■ Requirement ■
Only what runs from the line with "Viewport: 1000px width, 535px" to the end of the data should appear in the answer, exactly as written and without pictures.

[Saved data entries]
Start of Block

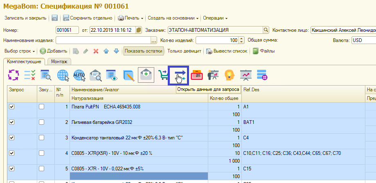Click the checklist icon with checkmarks and cross
The image size is (376, 183).
tap(29, 75)
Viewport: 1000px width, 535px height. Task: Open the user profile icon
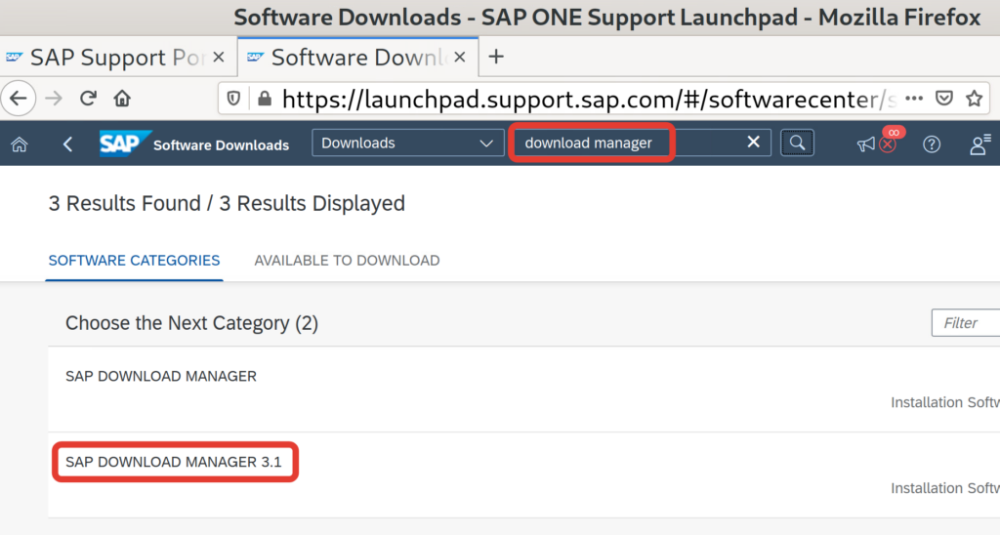pyautogui.click(x=979, y=144)
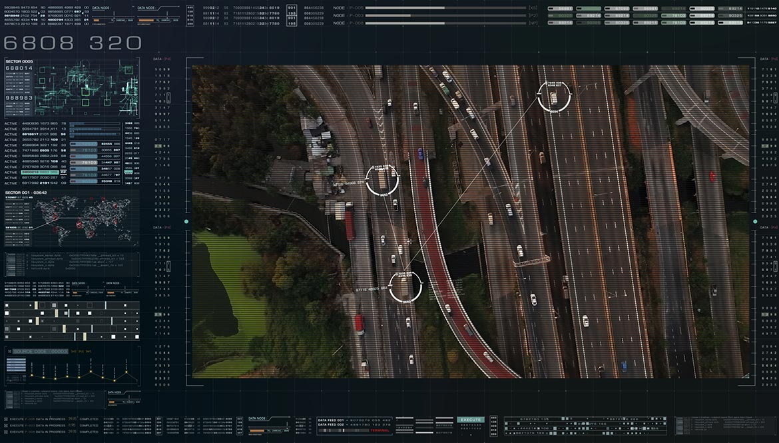Expand the SOURCE CODE : 00003 section

[x=40, y=351]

End of Block

■ Expected answer ■
Viewport: 1000px width, 535px height. Task: Open the user profile icon
pyautogui.click(x=979, y=144)
Expand the SOURCE CODE : 00003 section

[x=40, y=351]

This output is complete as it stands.